Nikolic is the most interesting bench piece to me. As the season went on, he evolved into a great defender capable of switching 1-5. He also was a great secondary ball-handler and point forward who can be a valuable zone-buster creating in the high post. His stats weren’t flashy (his shot needs work), but his minutes increased because of how much he plugged different holes in the team. He was fourth on the team in defensive plus minus at 2.8 points, meaning he was 3 defensive points better than average. Lazar is a fantastic player off the bench because he fits into so many lineups because of his defensive versatility and unique offensive game. Going into next year, Nikolic really needs a consistent shot and a more confident drive. The few times that he did dribble to the basket, good things happened. It makes sense that he was apprehensive, he only got to Boulder in August of last year. More than anyone in this freshman class, he will get more comfortable playing college ball and settle into his role.

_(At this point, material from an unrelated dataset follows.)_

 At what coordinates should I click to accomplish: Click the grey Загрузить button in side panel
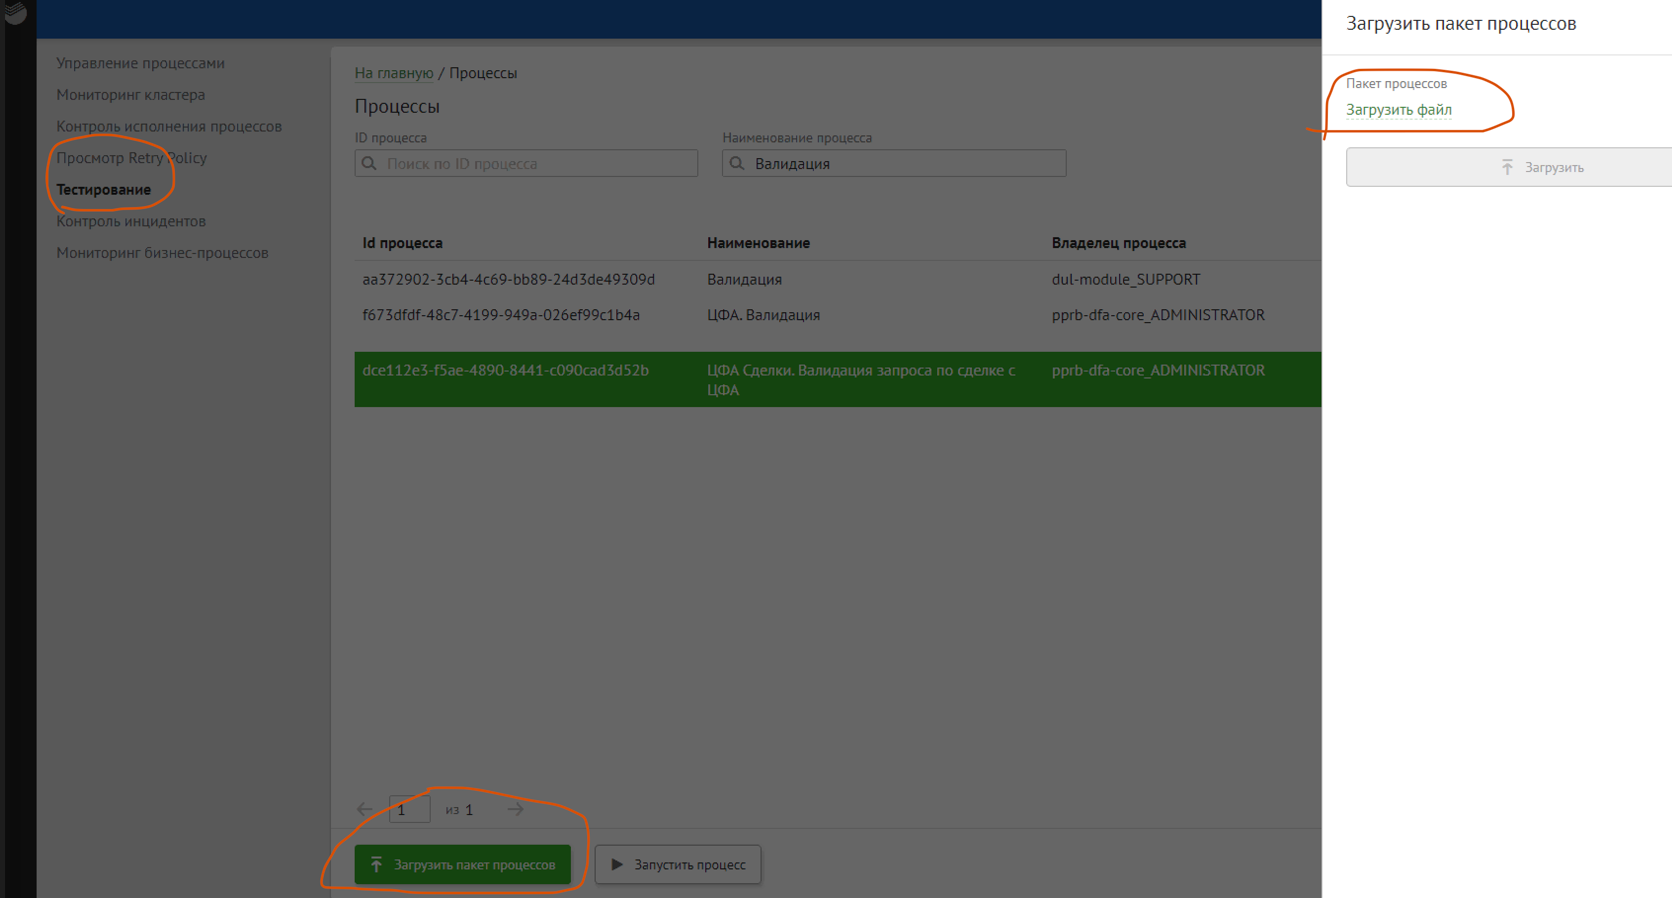tap(1508, 167)
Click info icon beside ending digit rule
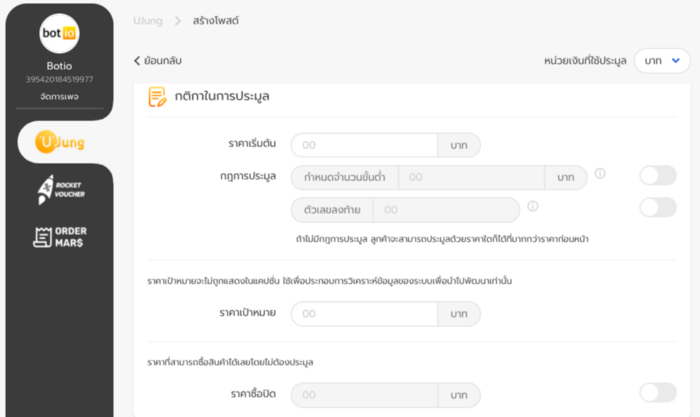The height and width of the screenshot is (417, 700). (x=533, y=206)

Power Forward — Lucas Siewert (Jr.)

I am so happy that Siewert turned on the jets at the end of last season. I have been all in on him since the Oregon game in 2016, and after making me worried for a bit there in the middle, he became an elite offensive weapon at the end of the season. His efficiency is ridiculous, and then you add in the fact that 6’10 and can rebound pretty well, and you are salivating for his potential. He shot a SCORCHING 47% from three during conference play, and that is on a healthy 38 attempts (Collier shooting 48% on 60 attempts is also ridiculous). But the three ball was always there for him. His game opened up when he figured out he could score inside the arc as well. As long as he is not a defensive liability for the team in 2018-19, he will earn 20+ minutes a night. He is just too good on offense.

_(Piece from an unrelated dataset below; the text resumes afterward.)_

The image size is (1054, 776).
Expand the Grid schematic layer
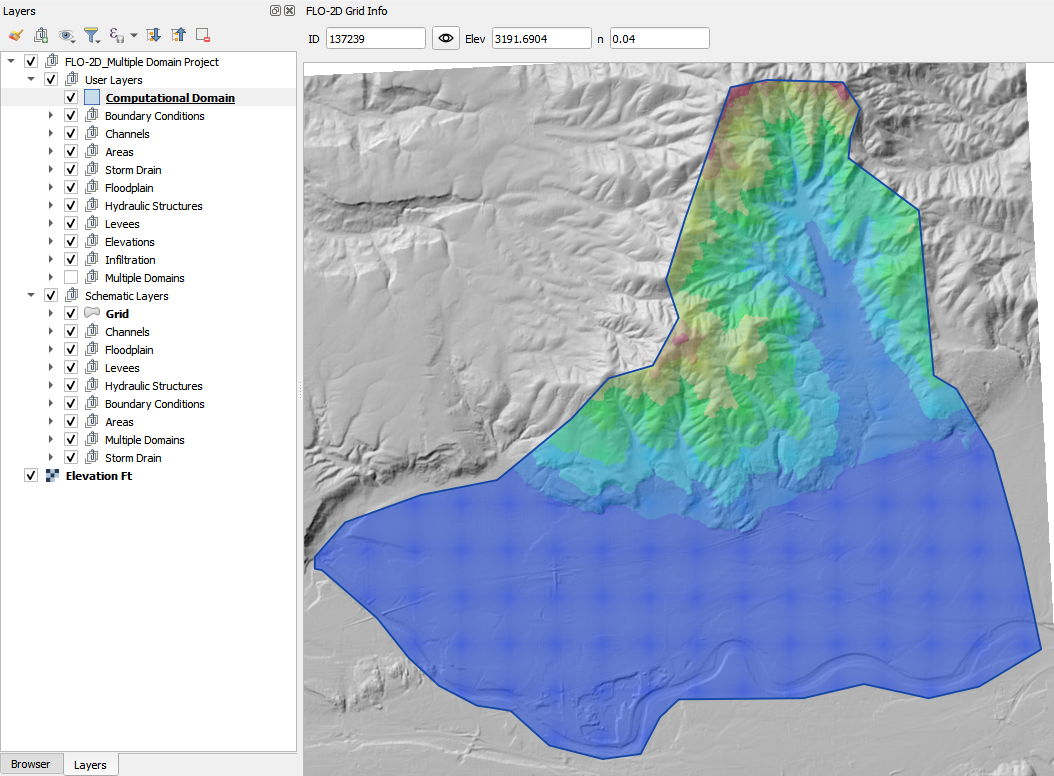pos(51,314)
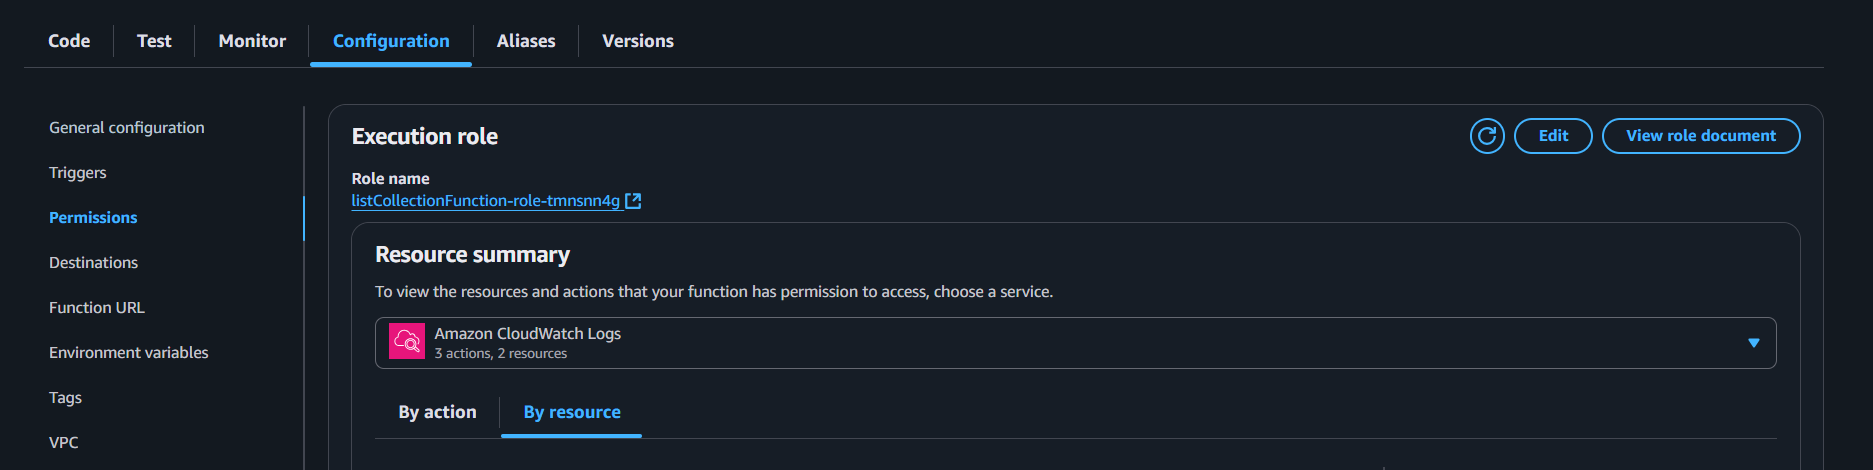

Center (?) — Evan Battey (Fr.)

There’s not much to say about Battey, who is still awaiting test results that determine if he can play basketball again after suffering a health scare in December. While it will be good news for the team if and when he’s cleared, it would be even better news for a great kid who can’t wait to get back out there and play. If Battey can jump in and play as a redshirt freshman, he will be huge boost to this team. Evan is a unique offensive weapon who can shoot, pass, drive, and post up competently. His big frame also lends him his fair share of rebounds. While he is an unknown at the college level, the reports coming out of practice say that if Battey is allowed to play ball, he will earn a lot of minutes.

Mystery Player

This spot is reserved for whoever Tad Boyle gives the last open scholarship to. Conventional wisdom suggests that an instant impact player is needed here, and I tend to think that another point guard is a bigger need than another big man. It’s impossible to replace McKinley when he takes a rare break, but another offensive initiator is needed so Tad can try to avoid those scoreless runs that can get a bit too long. There are plenty of talented transfers out there, but my bet is that Tad goes international or the high school route.